In philanthropy, the stakes are less personal, yet still potentially daunting. In this case, I suspected that the ED felt that his organization would need additional funding in order to implement our grant in a successful and sustainable way, but didn’t want to alienate me by asking for more. So, the risk in asking the question was simply that it might mean needing to give them more money in order to implement our program. As it happened, I was right, they did need more, and I ended up asking him to give it further thought and get back to me with a revised budget.

What struck me about the interaction, however, was how our nascent relationship instantly changed. The relief was palpable, as if we’d opened a window and let more oxygen into the room. By demonstrating that I genuinely wanted to understand the reality of the situation, he was relieved of the burden of trying to guess what I wanted and meet those presumed expectations in order to keep me happy. We could really talk.

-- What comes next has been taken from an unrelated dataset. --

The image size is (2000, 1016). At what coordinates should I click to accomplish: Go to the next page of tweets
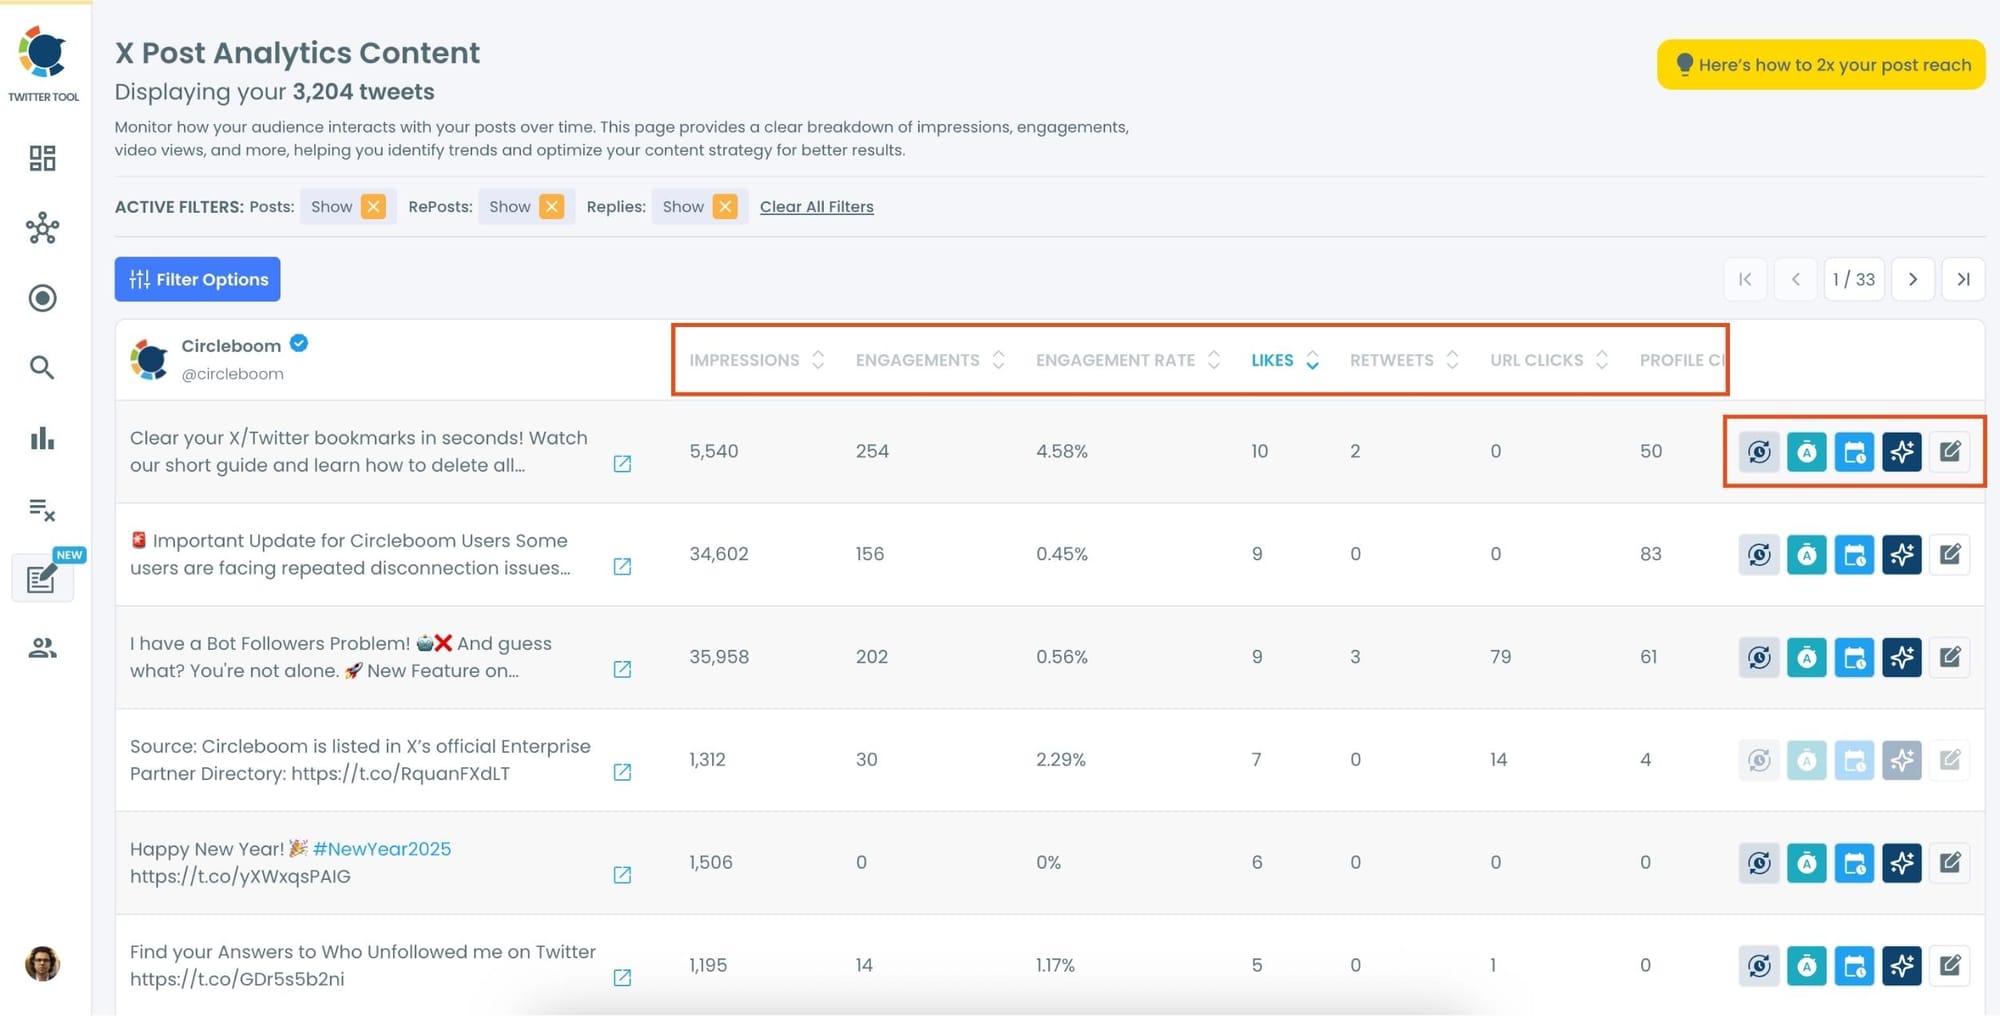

It is easy to say that we as funders want to meet people where they are or work with them to meet their needs, but actually doing so requires being willing to let go of our agendas. This story is a very innocuous example of this challenging yet essential aspect of a reflective relationship—when you allow yourself to see how things really are, you have to be ready to adjust in order to meet them. It requires putting aside your preconceptions and stepping out of your comfort zone within the traditional grantor/grantee power dynamic.

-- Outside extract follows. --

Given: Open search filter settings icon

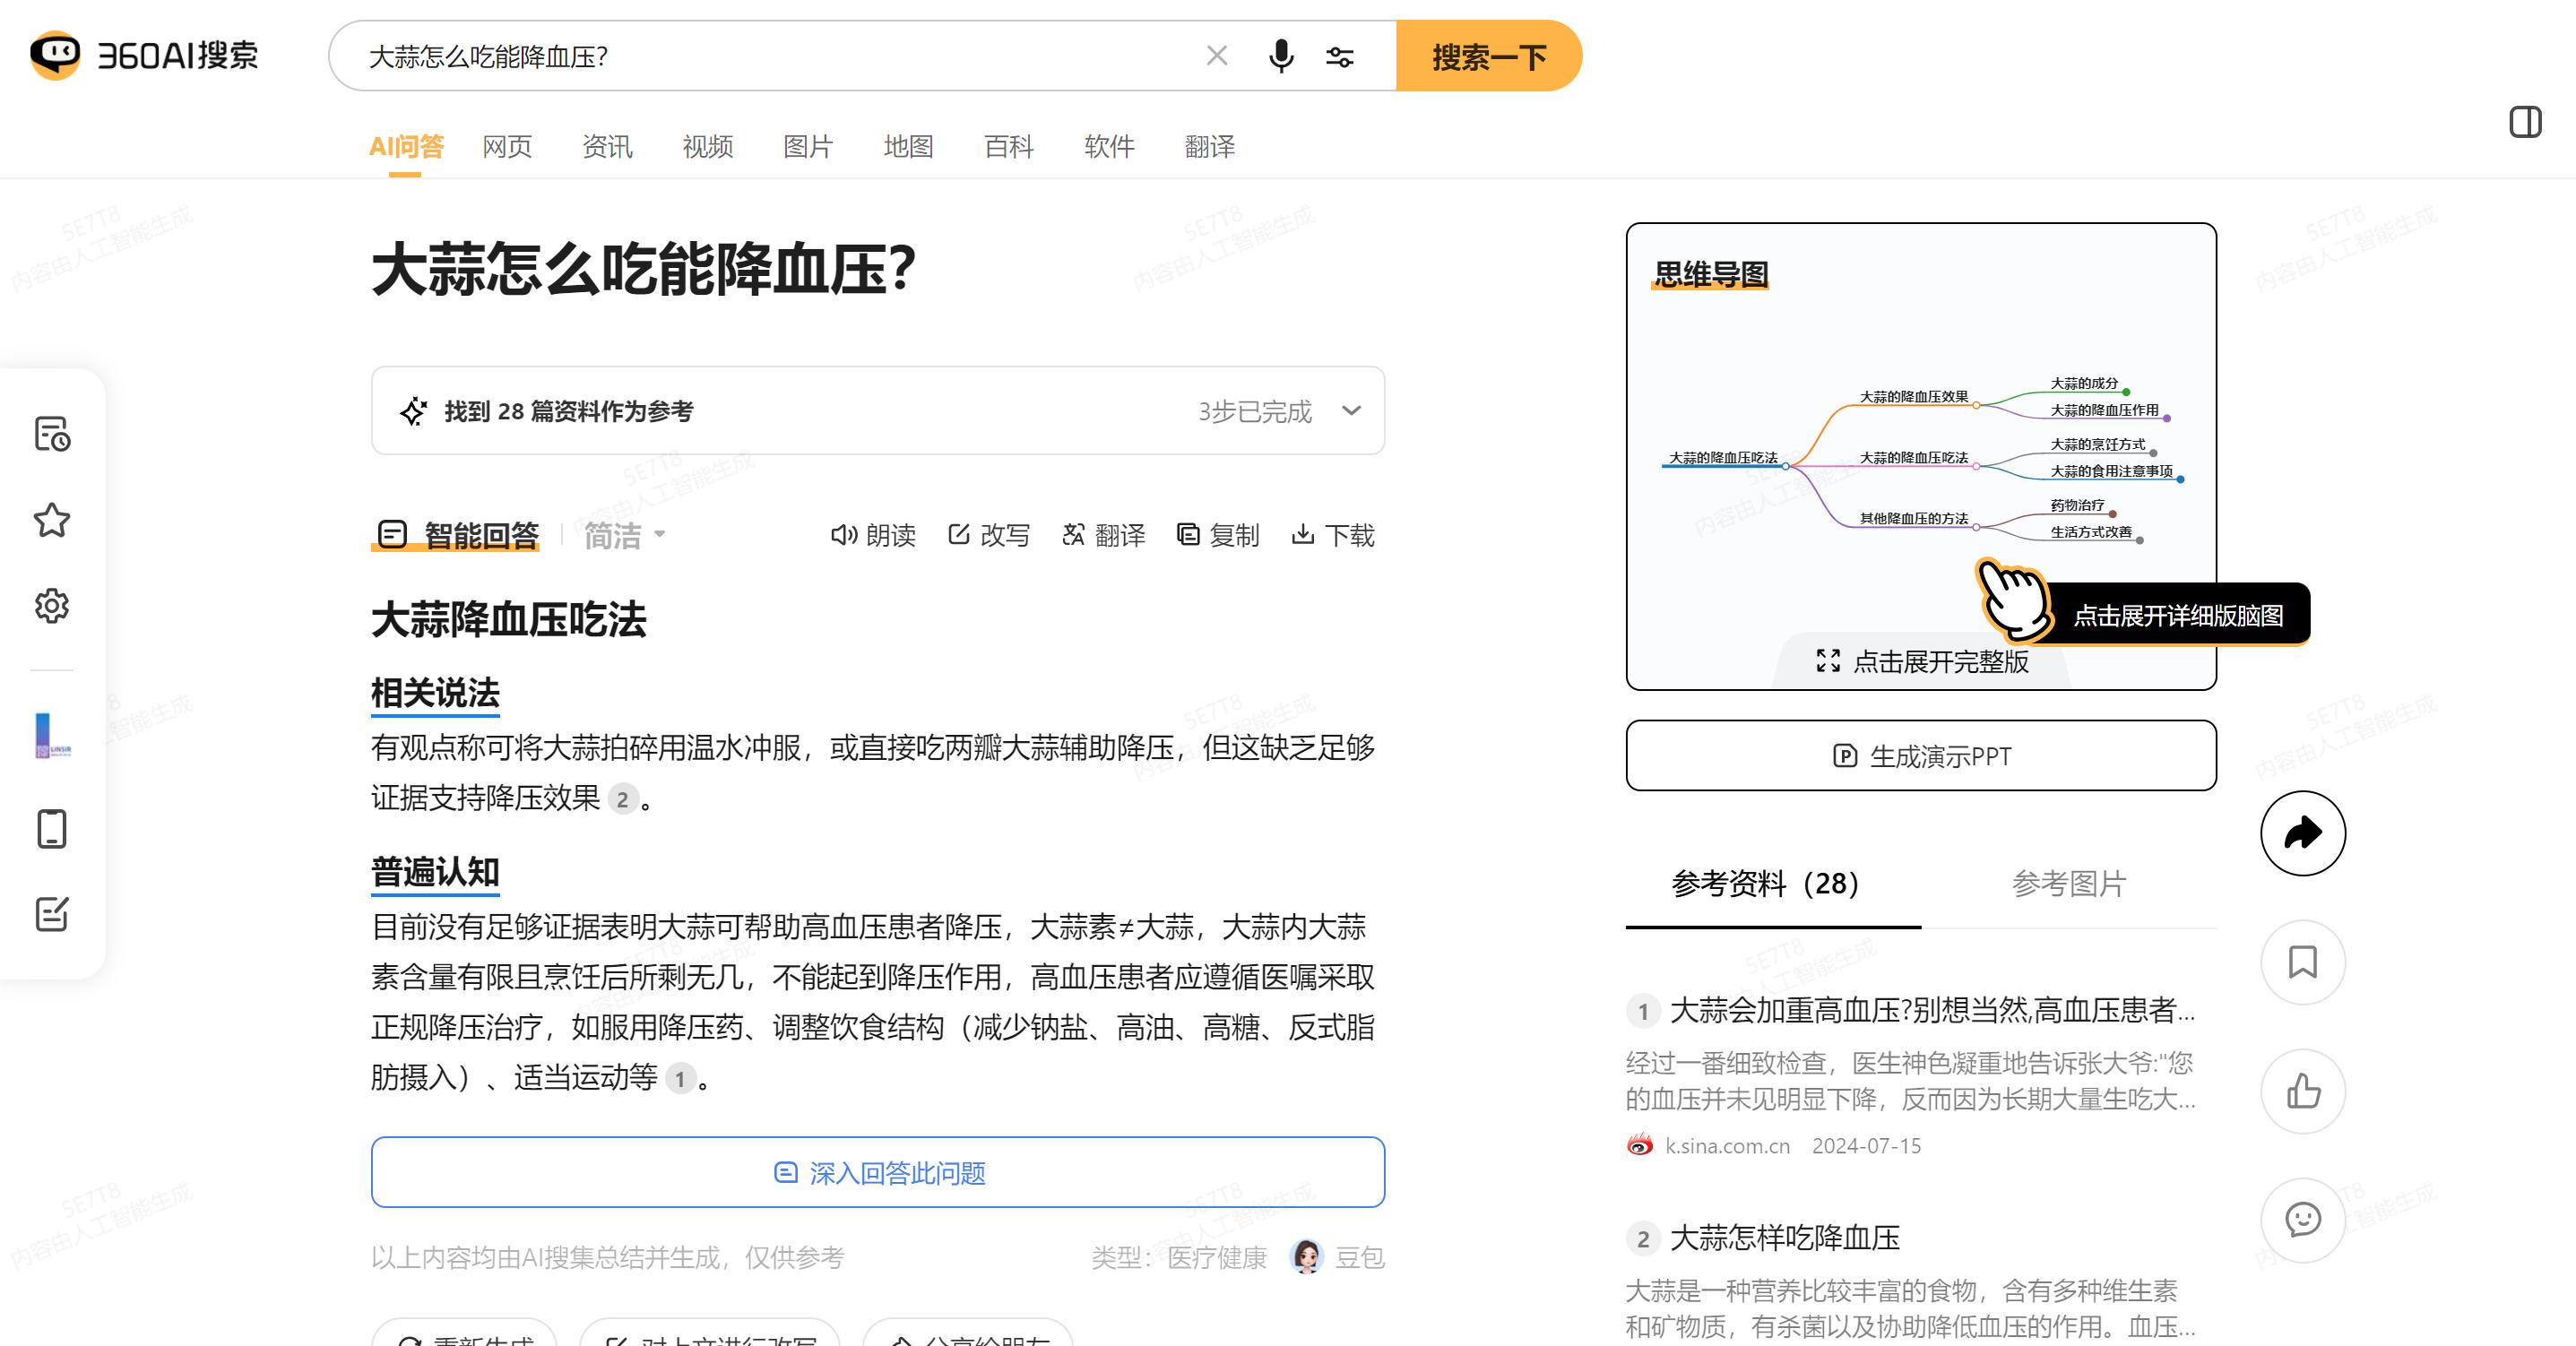Looking at the screenshot, I should [1340, 57].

Training for this kind of approach involves learning to bring as much awareness as possible to how you listen, how you communicate, and your own moment-to-moment experience during each encounter. Being with the other person and the situation as fully as possible demands a constant effort to recognize your projections, prejudices, judgments, and emotional reactions and triggers of any kind, good or bad; and, upon recognizing them, to not be carried away by them. It is a skill that one never stops working on and improving.

Cultivating this capacity can draw on many different reflective practices, such as mindfulness, which trains us in attending to our own mental and emotional experience in a nonjudgmental, compassionate way; compassion practices, which further our capacity to attend to others with the same kind of presence and broaden the range of emotional experience that we can hold; and practices that work directly with our communication skills, like deep listening exercises and modalities such as Systems Centered Training.

In addition to practical exercises, it is important to have a conceptual framework of personal or organizational values related to how you work with others that can be used as a lens for examining and understanding a given situation, both in the moment and during reflection later. Without such a grounding framework guiding our reflective work, the new skills and capacities we develop can end up strengthening our existing relational habits, which may or may not be helpful. In this instance, part of the “ah-ha” for me was recognizing after the fact that this interaction was aligned with our organization’s core values as a contemplative organization. Even if the conversation had gone in a different direction, the attempt to deepen the relationship would still have been justified and a useful means of learning something important about where we stood with this grantee.

The relationship that started in that call has only continued to deepen, to everyone’s benefit—our work with them has been smooth and successful, resulting in additional funding and collaboration. And, this kind of questioning has become a new relational practice for me with all of the grantees with whom I work; like any practice, it requires diligence, and it doesn’t always lead me where I expected it to, but as a means of demonstrating trust and engagement, it almost always contributes positively to the relationships.